The startup TripleLift, which bills itself as an ad company for the visual Web, has rolled out a new ad product, Sponsored Images, which automatically pulls brand visuals from social platforms like Pinterest and repurposes them as ads. These ads are designed to blend into other images on Web pages, like editorially driven photos. And according to co-founder Ari Lewine, the company’s technology can identify which brand images are generating the most user interaction across social media sites (e.g., which brand images are getting pinned frequently on Pinterest).

And for publishers weary of labor-intensive native ad solutions, TripleLift’s tech can insert these visual ads onto a publisher's site while matching its look and feel with relative ease. And Lewine claims that publishers don’t need to create different versions of these ads for desktop, mobile, Android, iOS, etc.

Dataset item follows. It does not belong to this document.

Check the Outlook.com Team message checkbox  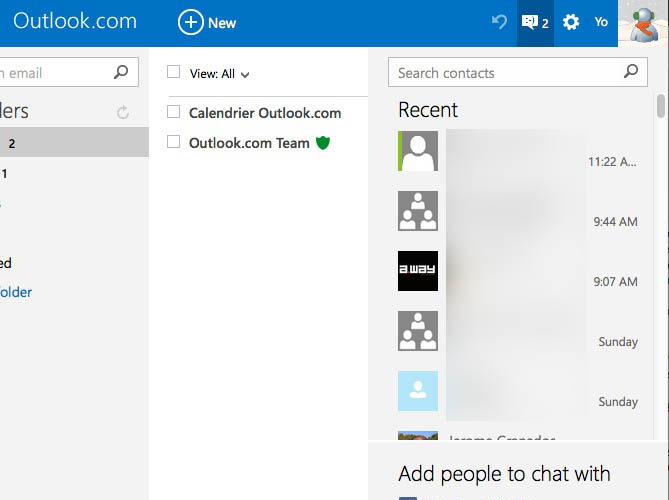(174, 142)
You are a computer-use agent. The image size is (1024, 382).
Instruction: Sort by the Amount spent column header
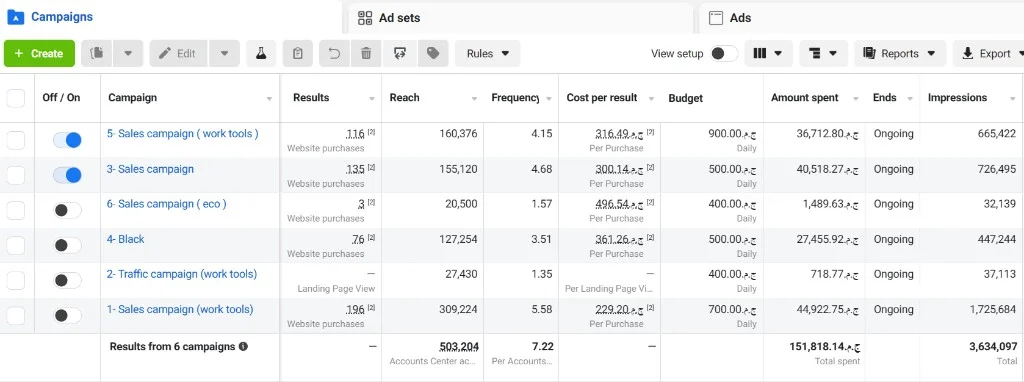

“We’re living in a world where cookies are probably not going to be around, and banners are being ignored,” said Lewine. “Plus, we're more mobile more than ever, and the Internet is increasingly visual.”

That’s all a response to the macro trend of responsive design sites. “The problem with this new generation of sites is that there’s no place to put the banner," said Lewine. "Nobody wants to squint [at] small text on their iPhone. That’s a big problem. I want to fix it. We [made] this scalable. This can fit every site, its unique layout, template."

But so far, TripleLift’s starting with about a dozen smaller but visually-centric sites. Sponsored Images is available on Pictacular, Foodgawker and others. But Lewine says he’s talking to all the major magazine publishers about expanding the reach of the product.

Chobani has signed on as TripleLift’s first advertiser. "It's no secret that static banner ads are limiting, so we are always trying to find ways to bring deeply engaging content into users' hands, even if the scale is modest at the moment," said Samantha Willems, Chobani's senior content manager. "In the past, these recipes were limited to our website and social platforms, but this partnership with TripleLift allows us to bring this useful content to new stomachs when they are hungry. ... Our recipes' native placement on sites like Foodgawker are so inherent to the natural experience that we've seen an incredible number of clicks at rates you would never see with a traditional banner placed on a portal."